MobileIron was recognized in the Gartner Magic Quadrant as a top-tier, world-wide EMM solutions provider. It supports iOS, Android, Windows, Windows Phone, OS X and recently announced support for the new Amazon Fire Phone.

"The future desktops and laptops are not going to be desktops and laptops. They are actually really a mobile operating system with a bigger battery, screen and keyboard," Tinker said. "There is a paradigm shift that is happening where the future of computing will be mobile, and the form factor may look like a desktop or laptop. And that’s an enormous transition for the industry to go through. You’re seeing Apple harmonize Mac OS and iOS. You’re seeing Windows 8.1 phone and Windows 8.1 desktop are fundamentally based on the same operating system model. So the future of computing is coming together, and it’s actually based on mobile operating systems in different form factors."

The MobileIron CEO welcomes the change that he anticipates happening sooner than most expect, as he pointed to newer desktop operating systems, such as Windows 8.1 and the soon to come OS X Yosemite, as harmonized versions of its maker’s mobile operating systems.

Next: PC Sales See Q2 Improvement

Still, industry statistics show there's still life in the PC market. Worldwide sales declined 1.7 percent in the second quarter this year, according to IDC. It was the smallest decline in the market since the second quarter of 2012. The U.S. PC market actually saw growth of 6.9 percent in the second quarter, as the tablet market continues to slow.

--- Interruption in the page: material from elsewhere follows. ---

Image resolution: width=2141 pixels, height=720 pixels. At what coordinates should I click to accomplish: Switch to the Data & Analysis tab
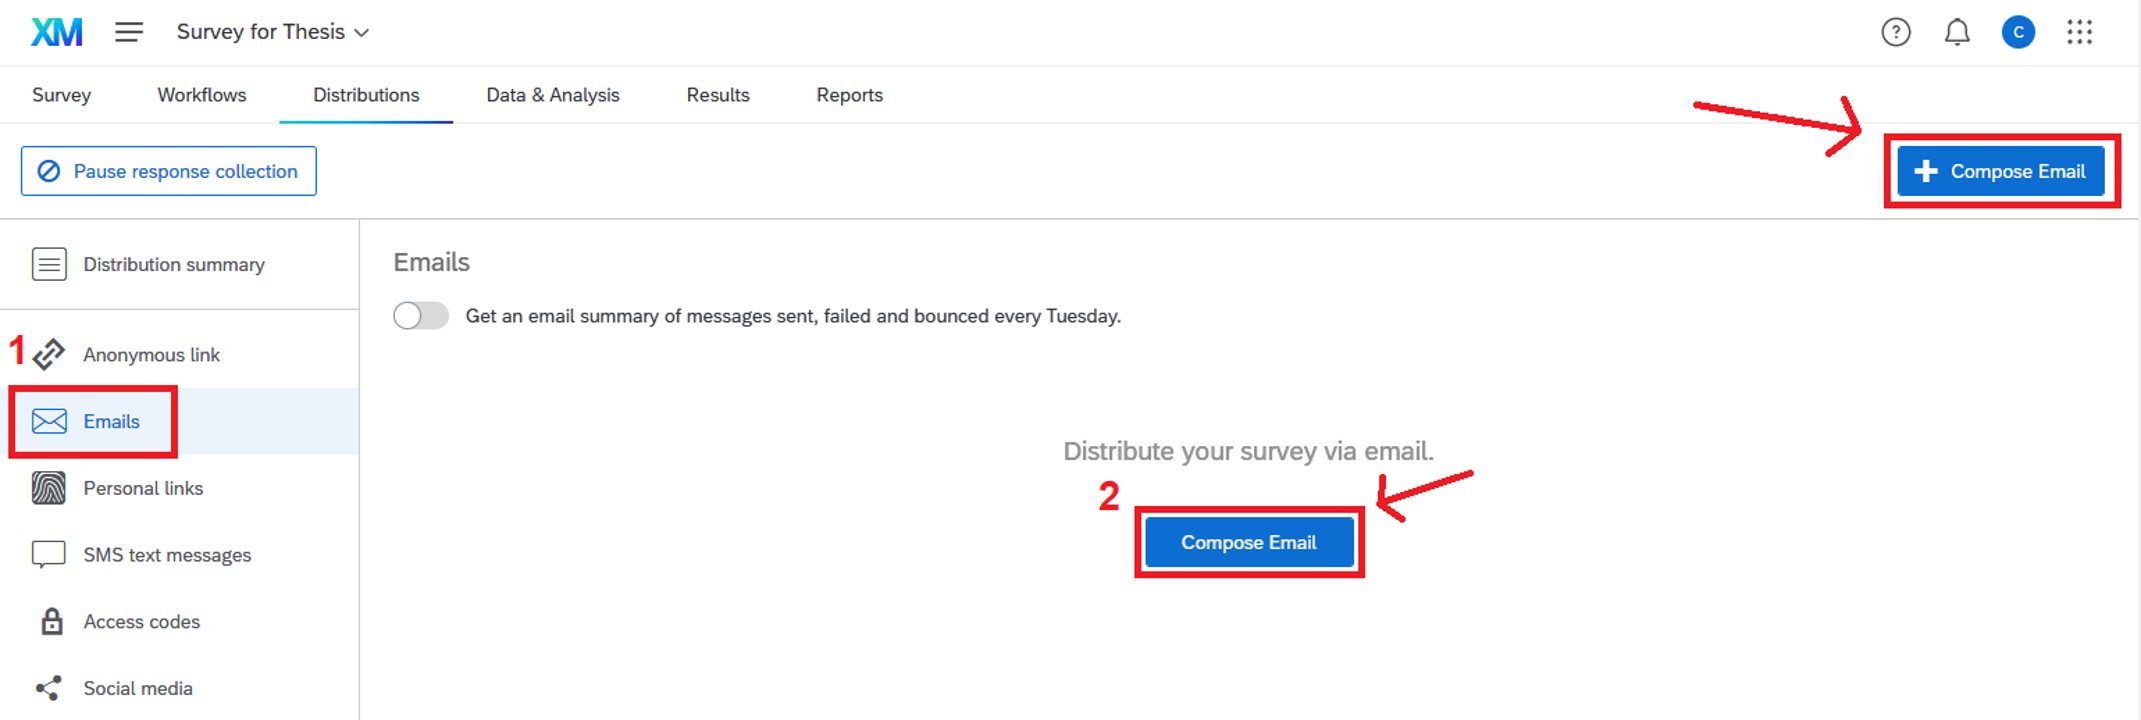coord(552,95)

Some industry executives don't see doom for PC sales.

"We've been saying for a very long time that it’s not the end of PC-era, but rather it’s more accurate to think of the current state as the PC-plus era as organizations are adding devices rather than taking devices away," said Ira Grossman, CTO of end user and mobile computing for MCPc, a nationwide MobileIron and Apple partner specializing in mobile solutions with its Anyplace Workspace. "I would agree that desktop deployments have stalled, but have been replaced with laptops or thin clients and not tablets. These additional devices all require some form of lifecycle management and must be procured, provisioned, deployed, maintained, secured, retired and finally refreshed. Along the way, applications are re-factored to take advantage of what MobileIron calls the mobile-first era."

Grossman said that we have yet to see an operating system that can handle content creation in a fully mobile form factor, and that’s why he sees multiple form factors existing for many years. He then referenced a quote from Dell CEO Michael Dell: "The PC is still how business gets done."